Utiliser des solutions complémentaires
Certaines solutions peuvent aider à réduire la présence des moustiques à l’intérieur :
- Diffuseurs électriques
- Sprays insecticides en utilisation ponctuelle
- Raquettes électriques
- Ces solutions agissent surtout sur les moustiques présents, mais ne remplacent pas les mesures de prévention, en particulier l’élimination des eaux stagnantes.
Comment appliquer son répulsif anti-moustique efficacement ?
La plupart des répulsifs anti-moustiques se présentent sous forme de spray, ce qui peut donner l’impression qu’une simple pulvérisation suffit.
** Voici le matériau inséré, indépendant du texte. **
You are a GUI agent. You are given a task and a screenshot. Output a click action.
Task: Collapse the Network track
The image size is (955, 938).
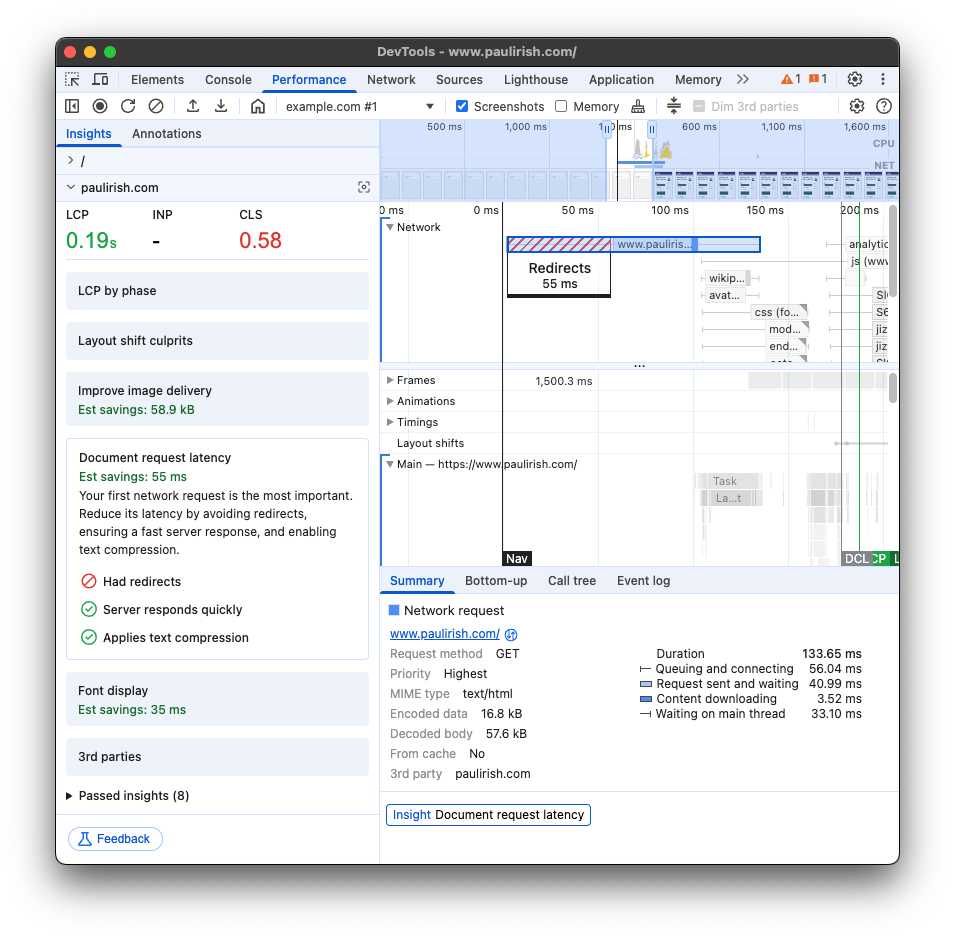390,227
Pourtant, pour être efficace, un répulsif doit être appliqué de manière homogène sur la peau.
En réalité, le produit ne protège que les zones où il a été appliqué. Les fines gouttelettes déposées lors d’une pulvérisation rapide sont souvent insuffisantes pour assurer une protection complète.
Il est donc essentiel de vaporiser puis d’étaler le produit avec la main, comme une protection solaire, afin de couvrir uniformément toutes les zones exposées (bras, jambes, cou…).
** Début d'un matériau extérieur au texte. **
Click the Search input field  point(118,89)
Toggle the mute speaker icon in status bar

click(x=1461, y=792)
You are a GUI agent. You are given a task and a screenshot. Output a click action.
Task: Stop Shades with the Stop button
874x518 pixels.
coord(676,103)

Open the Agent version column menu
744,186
Il est également important de :
- ne pas oublier certaines zones (chevilles, derrière les oreilles…)
- éviter les muqueuses et les yeux
Concernant le renouvellement, la protection n’est pas permanente. Elle dépend de l’actif utilisé, de sa concentration et des conditions d’exposition (chaleur, transpiration). En pratique, il est recommandé de renouveler l’application toutes les 4 à 6 heures, et plus fréquemment en cas de transpiration importante ou après une baignade.
Une application correcte et un renouvellement adapté sont indispensables pour garantir une protection efficace contre les piqûres.
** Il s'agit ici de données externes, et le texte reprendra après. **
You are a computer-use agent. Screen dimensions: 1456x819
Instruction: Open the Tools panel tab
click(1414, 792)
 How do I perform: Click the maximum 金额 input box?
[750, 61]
Que faire en cas de piqûre ?
Soulager rapidement les démangeaisons liées aux piqûres
En cas de piqûre, l’objectif est de calmer rapidement les démangeaisons pour éviter le grattage, qui peut aggraver l’inflammation et favoriser les lésions cutanées. D'autant plus chez les peaux foncées qui souffrent très fréquemment d'hyperpigmentation post-inflammatoire.
En pharmacie, plusieurs solutions permettent d’apaiser efficacement :
- Les roll-on apaisants : très pratiques, ils procurent un effet frais immédiat, particulièrement agréable après une piqûre. Ils contiennent souvent des actifs comme le menthol, le polidocanol ou des extraits apaisants comme l’aloé vera. Leur format compact permet de les glisser facilement dans un sac pour une utilisation à tout moment
- Les crèmes ou gels apaisants : appliqués localement, ils aident à réduire les démangeaisons et l’inflammation grâce à des actifs comme la calamine, le bisabolol, l’avoine colloïdale ou certains antihistaminiques locaux selon les formulations
Une application rapide après la piqûre permet de limiter l’inconfort et les réactions cutanées.
Quand consulter après une piqûre de moustique ?
Dans la majorité des cas, les piqûres restent bénignes. Toutefois, certaines situations nécessitent une vigilance particulière.
En cas de réaction importante (gonflement étendu, rougeur importante, démangeaisons intenses) pouvant évoquer une allergie aux piqûres de moustiques. Dans ces cas, il est recommandé de demander conseil à un pharmacien ou un médecin, qui pourra proposer un traitement adapté, notamment un antihistaminique si nécessaire.
Par ailleurs, l’apparition de symptômes généraux comme :
- fièvre
- douleurs musculaires ou articulaires
- fatigue importante
- peut faire évoquer une maladie vectorielle (dengue, chikungunya, Zika).
Dans ce contexte, il est important de consulter rapidement un professionnel de santé.
En tant que pharmacie à Fort-de-France, nous accompagnons au quotidien une patientèle locale mais aussi de nombreux touristes. Dans ce contexte, la prévention des maladies vectorielles est au cœur de nos préoccupations.
Se protéger des moustiques ne doit pas être un geste ponctuel, mais un véritable réflexe du quotidien, adapté à son mode de vie et à son environnement. Le choix d’un répulsif adapté, une application correcte, le port de vêtements couvrants et l’attention portée à son environnement sont autant de leviers essentiels pour limiter les risques.
Notre équipe est à votre écoute pour vous conseiller et vous orienter vers les solutions les plus adaptées, afin de vous protéger efficacement, que vous soyez résident ou de passage en Martinique.